* [WORK TO COMPLETE]:
Only the lines from the one with "This screenshot has width=271, height=248." through the end of the data are wanted, copied exactly.
━━ LISTED RECORDS
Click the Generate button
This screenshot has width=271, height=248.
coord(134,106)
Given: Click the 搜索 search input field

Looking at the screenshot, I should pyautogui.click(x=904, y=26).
━━━━
* [RESULT OF THE TASK]:
This screenshot has width=271, height=248.
coord(134,106)
Given: Click the 搜索 search input field

Looking at the screenshot, I should pyautogui.click(x=904, y=26).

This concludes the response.